## PAGE EXTRACT
--- begin ---

This is the second part of a three-part series discussing the political issues that give me confidence in the primacy of fiscal policy over monetary policy. The series is designed to help readers see that the recent criticisms of Modern Monetary Theory (MMT) as being politically naive and unworkable in a real politic sense have all been addressed in the past. In Part 1, I gave examples of how ‘agile’ or ‘nimble’ fiscal policy can be when an elected government has it in their mind to use their spending and taxation capacities to change the direction of the non-government economic cycle. It is simply untrue that fiscal policy is inflexible and cannot make effective, well-designed policy interventions. In this second part, I will address aspects of how such interventions might be organised. Specifically, some people have advocated that MMT might replace the so-called ‘independent’ central bank, with an ‘independent’ fiscal authority, which they seem to think would take the ‘politics’ out of fiscal policy decision-making and focus it on advancing the well-being of the people. The intentions might be sound but the idea is the anathema of what progressives, interested in maintaining democratic accountability would propose. I consider such an independent fiscal authority would constitute the continuation of the neoliberal practice of depoliticisation and further increase the democratic deficit that is common in our nations these days. Politicians are elected to take responsibility and make decisions on our behalf. They should be always be held accountable for those decisions and not be allowed to defer responsibility to an external source (like an ‘independent’ central bank or an external fiscal authority).
A distinction and setting the scene
Note, the distinction I gave at the outset of this series.
When I write about Modern Monetary Theory (MMT), I try to be careful to distinguish between what we might consider the core MMT principles (theory, description, accounting) and the imposition of my own values (political and otherwise) that is informed by those core principles.
That separation is important and should (but doesn’t) stop others misrepresenting the core principles by appealing to proposals that might flow from the value imposition.
An example of this separation (and confusion), a topic which I receive many E-mails from people which seek clarification, is the concept of setting up an independent fiscal authority.
The proposal to establish such an authority is not a core MMT principle.
It might reflect an opinion that has been expressed by someone writing about MMT but that is as far as it goes.
The issue of outsourcing fiscal policy decision-making to a group of technocrats akin to the way in which monetary policy is deemed to be made has many motivations and raises many questions.
First, there is a claim that reliance on the polity to deliver timely outcomes that are in the best interests of the nation is fraught.
Many issues arise here including:
Can we trust the politicians who, it is claimed, are more interested in short-term power grabs than long-term societal well-being?
Wouldn’t an external body of experts, whose positions are, by construction, not sensitive to the political vagaries of the day, deliver more effective decisions in relation to targets set them?
These propositions assume that the external body of experts are non-partisan. This is the oft-repeated and naive proposition that a fiscal board that is constituted by appointing economists with PhD degrees would be free of ‘ideology’ and thus ‘independent’.
In terms of trust issues – that is what elections are for. Every so often (3 years in Australia) the voters can cast judgement on the performance of the politicians.
Governments regularly change as a consequence of this sort of behaviour and policy regimes can shift quite markedly if there is sufficient heterogeneity across the political classes.

--- end ---

## REQUIREMENTS
Could you resume the essay on fiscal policy and independent fiscal authorities above, carrying it on from its last sentence?

## ENTRIES
--- begin ---

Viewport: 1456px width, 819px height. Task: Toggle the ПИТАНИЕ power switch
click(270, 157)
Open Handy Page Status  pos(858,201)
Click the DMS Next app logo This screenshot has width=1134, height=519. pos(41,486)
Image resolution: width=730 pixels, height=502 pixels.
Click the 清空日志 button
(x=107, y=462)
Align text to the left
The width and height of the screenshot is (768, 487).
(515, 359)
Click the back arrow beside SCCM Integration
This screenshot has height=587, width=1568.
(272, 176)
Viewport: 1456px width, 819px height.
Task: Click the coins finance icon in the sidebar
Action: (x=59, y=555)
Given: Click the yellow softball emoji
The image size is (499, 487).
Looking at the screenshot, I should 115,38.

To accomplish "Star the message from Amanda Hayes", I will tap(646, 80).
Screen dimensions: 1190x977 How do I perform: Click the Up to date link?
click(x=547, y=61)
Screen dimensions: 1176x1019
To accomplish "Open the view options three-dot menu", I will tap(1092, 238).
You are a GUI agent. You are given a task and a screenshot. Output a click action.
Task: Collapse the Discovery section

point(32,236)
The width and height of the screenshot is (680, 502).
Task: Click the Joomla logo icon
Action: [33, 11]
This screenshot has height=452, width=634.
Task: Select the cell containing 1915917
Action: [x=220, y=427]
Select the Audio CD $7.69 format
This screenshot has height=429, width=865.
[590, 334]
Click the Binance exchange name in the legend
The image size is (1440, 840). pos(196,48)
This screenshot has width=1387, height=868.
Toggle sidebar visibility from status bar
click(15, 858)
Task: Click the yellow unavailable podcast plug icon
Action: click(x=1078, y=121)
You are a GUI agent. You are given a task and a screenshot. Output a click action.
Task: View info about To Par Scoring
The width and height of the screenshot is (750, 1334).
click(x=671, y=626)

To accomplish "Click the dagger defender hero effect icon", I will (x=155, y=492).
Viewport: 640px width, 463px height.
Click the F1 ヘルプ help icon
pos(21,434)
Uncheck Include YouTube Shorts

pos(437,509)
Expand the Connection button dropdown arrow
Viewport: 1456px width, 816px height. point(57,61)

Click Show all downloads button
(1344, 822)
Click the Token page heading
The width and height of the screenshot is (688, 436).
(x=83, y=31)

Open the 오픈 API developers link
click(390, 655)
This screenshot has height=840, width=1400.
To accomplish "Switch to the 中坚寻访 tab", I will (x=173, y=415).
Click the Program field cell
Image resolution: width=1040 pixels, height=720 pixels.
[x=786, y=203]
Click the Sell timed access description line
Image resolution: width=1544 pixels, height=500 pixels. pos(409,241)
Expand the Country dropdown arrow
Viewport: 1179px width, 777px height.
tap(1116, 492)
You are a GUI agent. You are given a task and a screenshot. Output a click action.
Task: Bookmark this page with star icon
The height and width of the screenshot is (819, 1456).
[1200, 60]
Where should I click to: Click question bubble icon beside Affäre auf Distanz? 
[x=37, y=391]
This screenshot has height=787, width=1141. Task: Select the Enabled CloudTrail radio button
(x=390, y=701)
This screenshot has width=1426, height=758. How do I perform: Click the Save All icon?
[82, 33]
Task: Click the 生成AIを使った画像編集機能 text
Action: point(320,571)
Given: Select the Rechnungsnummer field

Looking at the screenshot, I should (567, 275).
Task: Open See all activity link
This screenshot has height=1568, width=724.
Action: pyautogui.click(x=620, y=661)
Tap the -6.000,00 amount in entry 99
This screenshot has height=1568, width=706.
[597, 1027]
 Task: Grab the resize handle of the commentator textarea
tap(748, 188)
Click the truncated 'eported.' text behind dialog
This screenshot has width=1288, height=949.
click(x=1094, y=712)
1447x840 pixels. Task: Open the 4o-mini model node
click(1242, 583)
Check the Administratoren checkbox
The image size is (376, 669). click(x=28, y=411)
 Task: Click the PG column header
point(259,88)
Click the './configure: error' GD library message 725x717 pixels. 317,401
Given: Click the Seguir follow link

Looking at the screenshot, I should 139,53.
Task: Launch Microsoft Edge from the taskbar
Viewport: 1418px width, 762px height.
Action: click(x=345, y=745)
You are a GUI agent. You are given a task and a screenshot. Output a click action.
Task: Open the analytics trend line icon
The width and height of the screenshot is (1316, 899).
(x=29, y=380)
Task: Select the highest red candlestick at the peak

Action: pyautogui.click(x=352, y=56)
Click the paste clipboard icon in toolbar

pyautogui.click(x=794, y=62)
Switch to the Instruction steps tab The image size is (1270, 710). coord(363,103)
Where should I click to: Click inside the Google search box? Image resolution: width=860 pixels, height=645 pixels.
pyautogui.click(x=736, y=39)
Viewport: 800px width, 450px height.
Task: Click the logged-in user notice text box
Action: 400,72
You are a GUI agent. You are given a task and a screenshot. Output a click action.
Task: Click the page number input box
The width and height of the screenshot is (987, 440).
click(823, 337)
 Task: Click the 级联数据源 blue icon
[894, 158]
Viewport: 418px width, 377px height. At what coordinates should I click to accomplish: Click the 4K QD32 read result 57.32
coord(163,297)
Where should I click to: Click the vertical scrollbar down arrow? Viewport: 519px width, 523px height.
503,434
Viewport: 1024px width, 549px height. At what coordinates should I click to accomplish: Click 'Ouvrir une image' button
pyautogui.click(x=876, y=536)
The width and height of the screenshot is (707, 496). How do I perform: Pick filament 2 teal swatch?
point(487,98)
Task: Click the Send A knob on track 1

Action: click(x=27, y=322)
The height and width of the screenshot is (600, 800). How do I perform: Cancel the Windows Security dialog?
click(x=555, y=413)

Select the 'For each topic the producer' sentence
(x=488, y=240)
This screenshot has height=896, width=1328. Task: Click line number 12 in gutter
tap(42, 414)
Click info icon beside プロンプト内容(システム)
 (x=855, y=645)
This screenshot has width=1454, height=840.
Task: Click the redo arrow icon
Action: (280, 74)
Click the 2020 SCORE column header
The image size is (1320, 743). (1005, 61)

--- end ---

## RESPONSE TO THIS EXERCISE
The neoliberal period has been marked by a lack of such heterogeneity but that is not immutable and there is tremendous scope for aspiring, progressive politicians to create meaningful differentiation in their approaches.
The new Green New Deal narrative in the US Democratic Party is a case in point and is causing massive disruption to the regular, shared two-party neoliberalism that has choked American politics for some decades now.
The idea that major economic policy decision-making should be the responsibility of technocrats flies in the face of the fact that they do not stand for election.
They might give advice to elected politicians but have no democratic responsibility. And that is sufficient reason to eschew the ‘independent’ fiscal authority route to implementing a progressive agenda.
Closed-door decision-making is a recipe for Groupthink.
The neoliberal hollowing out of the state
Thomas Fazi and I have written before that the transition to a new economic order (that is, neoliberalism) – was achieved primarily through a gradual depoliticisation of economic policy: that is, through the hollowing out of national sovereignty and removal of macroeconomic policy from democratic (parliamentary) control, thereby effectively insulating the neoliberal transition from popular contestation.
We covered this in detail in our book – Reclaiming the State: A Progressive Vision of Sovereignty for a Post-Neoliberal World (Pluto Books, 2017)
The various policies adopted by Western governments from the 1970s onwards to promote depoliticisation include:
1. Reducing the power of parliaments vis-à-vis that of governments and making the former increasingly less representative (for instance, by moving from proportional parliamentary systems to majoritarian ones).
2. Making central banks formally independent of governments, with the explicit aim of subjugating the latter to ‘market-based discipline’. We note that this ‘formality’ does not create independence in a functional sense. Central banks and Treasury have to work hand-in-glove on a daily basis to ensure the monetary system functions, central bank boards are appointed by governments, and central bankers regularly deliver pronouncements on fiscal policy and thus enter the politicial process.
3. Adopting rules-bound policies – on public spending, debt as a proportion of GDP, competition, etc. – thereby limiting what politicians can do at the behest of their electorates; removing controls over capital flows, thus reducing the ability of governments to exercise control over economic policy.
4. Signing trade and investment treaties, which severely limit the capacity of governments to regulate in the public interest. Allowing corporations the power to subjugate the decisions of parliaments if they impede private profit is the exemplar of the anti-democratic shifts under neoliberalism.
5. Surrendering national prerogatives to supranational institutions and para-state and super-state bureaucracies. Allowing the IMF to impose conditions on democratically-elected governments undermines democracy.
In this sense, the erosion of national sovereignty that we have witnessed in recent decades, rather than the consequence of external factors over which states allegedly have little control, should be considered, to a large degree, the result of a deliberate and voluntary reduction of sovereignty by nation-states themselves.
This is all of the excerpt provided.